La canzone racconta di Giovanni Tolu (1822-1896), uno dei più noti banditi sardi dell’Ottocento.
Tolu nacque a Florinas, paese vicino a Sassari, in una famiglia di umili agricoltori. Nella società del tempo la presenza dello Stato sul territorio era rappresentata dalle compagnie barracellari, una forma di polizia rurale: squadre di guardie campestri che, in cambio dei contributi versati da allevatori e coltivatori, pattugliavano il territorio e lo proteggevano, sorvegliando i beni rurali e, in particolare, risarcendo i danni causati da furti, angherie e sconfinamenti del bestiame al pascolo.
Nel 1850 Tolu sposò la serva del sacerdote Pittui, nonostante la dura opposizione a queste nozze da parte del sacerdote. La giovane sposa, su consiglio di vicini e parenti, nonché dello stesso Pittui, assunse nel tempo un atteggiamento ostile, contrastando il marito su ogni decisione familiare. Fu così che il rapporto fra gli sposi si ruppe: le liti sfociarono in una vera e propria separazione quando la ragazza, in attesa di un figlio — si vociferava che il padre fosse proprio il prete —, si rifiutò di andare a vivere nella nuova casa che i due avevano scelto di comune accordo. A quel punto, l’intromissione nella propria vita familiare perpetrata dalle altre persone divenne per Tolu motivo di vendetta: con le percosse lasciò Pittui in fin di vita nella strada per Florinas.
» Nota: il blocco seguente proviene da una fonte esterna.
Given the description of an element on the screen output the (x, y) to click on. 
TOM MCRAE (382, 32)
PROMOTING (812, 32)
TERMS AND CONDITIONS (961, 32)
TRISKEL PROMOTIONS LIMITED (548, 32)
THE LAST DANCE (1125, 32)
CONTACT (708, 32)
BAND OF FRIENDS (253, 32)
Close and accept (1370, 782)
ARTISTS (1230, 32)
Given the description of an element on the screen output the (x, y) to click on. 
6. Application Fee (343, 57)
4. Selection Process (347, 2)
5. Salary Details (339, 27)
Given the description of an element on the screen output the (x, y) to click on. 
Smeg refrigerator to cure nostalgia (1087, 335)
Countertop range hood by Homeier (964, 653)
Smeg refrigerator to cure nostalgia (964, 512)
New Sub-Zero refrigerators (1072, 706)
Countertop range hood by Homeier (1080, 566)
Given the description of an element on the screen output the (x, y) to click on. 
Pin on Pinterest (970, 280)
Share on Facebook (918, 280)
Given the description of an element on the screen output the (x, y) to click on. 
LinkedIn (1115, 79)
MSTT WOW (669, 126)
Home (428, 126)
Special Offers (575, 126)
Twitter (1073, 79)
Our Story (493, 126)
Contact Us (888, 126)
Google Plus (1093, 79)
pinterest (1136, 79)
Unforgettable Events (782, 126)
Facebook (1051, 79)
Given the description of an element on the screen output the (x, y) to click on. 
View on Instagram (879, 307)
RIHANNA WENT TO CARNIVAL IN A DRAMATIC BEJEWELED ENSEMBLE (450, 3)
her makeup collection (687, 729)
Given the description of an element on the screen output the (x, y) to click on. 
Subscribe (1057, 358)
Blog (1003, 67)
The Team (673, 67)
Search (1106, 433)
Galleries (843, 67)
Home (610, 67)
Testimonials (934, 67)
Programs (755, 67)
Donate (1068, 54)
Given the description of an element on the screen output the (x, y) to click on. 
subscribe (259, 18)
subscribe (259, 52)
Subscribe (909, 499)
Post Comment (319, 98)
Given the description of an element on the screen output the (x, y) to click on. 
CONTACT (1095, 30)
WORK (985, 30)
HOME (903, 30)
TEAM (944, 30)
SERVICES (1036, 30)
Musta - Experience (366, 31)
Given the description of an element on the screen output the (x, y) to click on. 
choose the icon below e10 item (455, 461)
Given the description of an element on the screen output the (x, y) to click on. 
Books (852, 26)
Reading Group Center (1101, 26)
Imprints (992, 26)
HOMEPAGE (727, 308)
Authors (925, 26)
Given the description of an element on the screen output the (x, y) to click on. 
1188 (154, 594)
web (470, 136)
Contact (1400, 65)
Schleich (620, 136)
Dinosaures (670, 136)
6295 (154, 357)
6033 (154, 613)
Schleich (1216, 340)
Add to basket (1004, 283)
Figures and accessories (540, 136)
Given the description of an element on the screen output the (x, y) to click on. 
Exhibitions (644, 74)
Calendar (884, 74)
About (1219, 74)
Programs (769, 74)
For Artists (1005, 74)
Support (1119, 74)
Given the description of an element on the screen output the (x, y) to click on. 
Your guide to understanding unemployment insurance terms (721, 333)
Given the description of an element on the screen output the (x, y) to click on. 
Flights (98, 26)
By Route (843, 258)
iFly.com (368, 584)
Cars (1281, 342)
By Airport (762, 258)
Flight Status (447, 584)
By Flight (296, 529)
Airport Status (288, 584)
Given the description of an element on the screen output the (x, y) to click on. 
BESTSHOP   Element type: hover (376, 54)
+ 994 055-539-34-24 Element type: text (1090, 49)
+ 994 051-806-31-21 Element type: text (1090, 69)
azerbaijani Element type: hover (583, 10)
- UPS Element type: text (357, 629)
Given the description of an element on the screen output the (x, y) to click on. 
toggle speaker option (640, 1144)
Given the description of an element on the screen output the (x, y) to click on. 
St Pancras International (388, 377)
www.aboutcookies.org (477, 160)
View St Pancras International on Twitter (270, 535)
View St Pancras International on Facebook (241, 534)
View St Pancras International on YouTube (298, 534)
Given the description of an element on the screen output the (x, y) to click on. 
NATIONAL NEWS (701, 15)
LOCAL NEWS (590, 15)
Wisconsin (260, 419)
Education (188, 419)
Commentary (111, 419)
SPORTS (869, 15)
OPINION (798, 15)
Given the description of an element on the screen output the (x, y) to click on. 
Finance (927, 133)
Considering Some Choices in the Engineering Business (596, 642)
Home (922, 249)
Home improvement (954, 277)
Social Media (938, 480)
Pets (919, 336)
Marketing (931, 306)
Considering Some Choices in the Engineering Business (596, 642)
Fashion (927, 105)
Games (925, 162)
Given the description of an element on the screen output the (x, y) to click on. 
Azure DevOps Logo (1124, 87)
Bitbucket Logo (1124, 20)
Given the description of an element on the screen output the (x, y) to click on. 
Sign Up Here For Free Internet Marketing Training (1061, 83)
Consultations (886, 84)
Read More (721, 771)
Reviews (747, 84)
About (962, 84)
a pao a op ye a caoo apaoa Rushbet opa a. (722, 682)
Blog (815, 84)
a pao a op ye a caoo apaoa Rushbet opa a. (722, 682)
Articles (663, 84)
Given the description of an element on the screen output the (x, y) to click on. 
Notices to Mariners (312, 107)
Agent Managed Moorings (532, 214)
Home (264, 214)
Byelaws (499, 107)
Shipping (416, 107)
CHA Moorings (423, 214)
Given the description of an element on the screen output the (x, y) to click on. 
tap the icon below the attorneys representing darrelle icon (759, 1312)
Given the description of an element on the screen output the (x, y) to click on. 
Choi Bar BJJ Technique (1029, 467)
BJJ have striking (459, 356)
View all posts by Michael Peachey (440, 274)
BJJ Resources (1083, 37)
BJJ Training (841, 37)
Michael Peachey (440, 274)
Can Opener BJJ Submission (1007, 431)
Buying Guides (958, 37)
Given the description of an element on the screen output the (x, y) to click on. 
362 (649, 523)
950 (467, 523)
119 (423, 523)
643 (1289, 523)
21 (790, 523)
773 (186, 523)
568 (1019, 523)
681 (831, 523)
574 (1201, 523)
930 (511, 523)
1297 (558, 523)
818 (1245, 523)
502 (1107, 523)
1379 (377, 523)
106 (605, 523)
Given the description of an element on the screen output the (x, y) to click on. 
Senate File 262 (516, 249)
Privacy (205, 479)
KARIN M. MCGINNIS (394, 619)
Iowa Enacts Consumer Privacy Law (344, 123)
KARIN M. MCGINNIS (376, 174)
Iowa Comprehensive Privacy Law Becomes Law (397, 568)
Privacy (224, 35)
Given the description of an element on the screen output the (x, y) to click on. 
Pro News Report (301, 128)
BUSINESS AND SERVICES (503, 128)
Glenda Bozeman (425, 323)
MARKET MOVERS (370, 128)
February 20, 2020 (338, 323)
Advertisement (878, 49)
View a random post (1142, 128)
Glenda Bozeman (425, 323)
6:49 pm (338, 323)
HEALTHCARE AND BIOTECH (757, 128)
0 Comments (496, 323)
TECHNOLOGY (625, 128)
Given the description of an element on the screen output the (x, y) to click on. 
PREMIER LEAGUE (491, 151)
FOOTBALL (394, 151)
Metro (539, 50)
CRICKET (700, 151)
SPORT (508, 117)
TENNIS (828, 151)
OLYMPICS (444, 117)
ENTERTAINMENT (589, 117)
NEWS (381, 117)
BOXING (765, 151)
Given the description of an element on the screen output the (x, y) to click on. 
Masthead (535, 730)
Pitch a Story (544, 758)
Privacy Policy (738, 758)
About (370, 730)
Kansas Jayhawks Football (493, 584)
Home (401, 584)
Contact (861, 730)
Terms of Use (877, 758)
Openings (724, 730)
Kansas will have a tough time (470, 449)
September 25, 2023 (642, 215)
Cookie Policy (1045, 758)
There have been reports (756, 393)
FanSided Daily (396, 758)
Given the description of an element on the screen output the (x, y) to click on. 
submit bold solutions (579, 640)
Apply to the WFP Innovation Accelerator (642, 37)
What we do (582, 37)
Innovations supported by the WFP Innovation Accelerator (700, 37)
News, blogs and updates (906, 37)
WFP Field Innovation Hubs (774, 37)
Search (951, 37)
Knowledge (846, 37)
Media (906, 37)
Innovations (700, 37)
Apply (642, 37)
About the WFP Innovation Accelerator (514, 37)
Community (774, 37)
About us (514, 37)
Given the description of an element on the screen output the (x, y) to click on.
Dopodiché, Giovanni Tolu si diede alla latitanza che durò circa trent’anni, divenendo leggenda temuta e rispettata.
Come sempre, tutti gli accadimenti vanno calati nella realtà storica del secolo in cui si svolsero: nel 1850, quando il ventottenne Giovanni Tolu aggredì il prete Giovanni Masala Pittui, sedeva sul trono Vittorio Emanuele II, ultimo re di Sardegna e primo d’Italia; nel 1860, l’isola faceva parte del regno dei Savoia, e poi, nel 1861, venne inglobata dal regno d’Italia appena costituito. Nonostante la Sardegna divenne italiana, rimase una delle regioni periferiche dello Stato italiano, e la situazione peggiorò, anche a causa delle scelte del governo nazionale relative alla proprietà dei terreni comuni.

«Di viso piuttosto bruno, ha lineamenti perfetti, lunghi capelli e brizzolati; veste il poetico costume degli isolani.»
(Un famoso bandito alle assise. CORRIERE DELLA SERA, domenica 22/10/1882)

Alla fine della sua avventurosa vita da bandito, fu arrestato e, dopo soli tre giorni di dibattimento, assolto per aver agito in stato di legittima difesa. Quindi, si recò dallo scrittore e giornalista sassarese Enrico Costa chiedendogli di scrivere la sua biografia. Un anno dopo la morte del brigante, per carbonchio, fu pubblicato il libro, edito per la prima volta nel 1897.
Questa è pressappoco la vicenda che rese famoso il bandito di Florinas e che ha ispirato il testo della canzone, la cui prima stesura risale a un po’ di anni fa (altro che due anni!). Parafrasando l’amico cantautore Max Manfredi, quella storia sopra riassunta rappresenta il lievito madre con cui è impastato il brano.
Dallo scambio di pareri con qualcuno che ha sentito il lavoro in anteprima è emerso come il pezzo abbia un sapore antico, d’altri tempi, e che perciò potrebbe durare più di qualche istante, unità di tempo a cui ci ha abituati quest’epoca veloce. Mi è stato chiesto se la causa di tale sensazione fosse da imputare alla collaborazione col maestro Vicidomini che, non a caso, si occupa di musica popolare. Dal canto mio, ho risposto che con Vicidomini abbiamo affinato metodi e strumenti per creare canzoni distanti, ma spero non d’istanti, anche se sarà il tempo a darci ragione o torto. L’indipendenza è la magra consolazione che si guadagna il cantautore che per vivere debba fare altro di professione; altro rispetto allo scrivere canzoni. Perciò, posso permettermi di scrivere pezzi apparentemente vetusti e che non badano al mercato. Sia chiaro che nemmeno il mercato bada a me.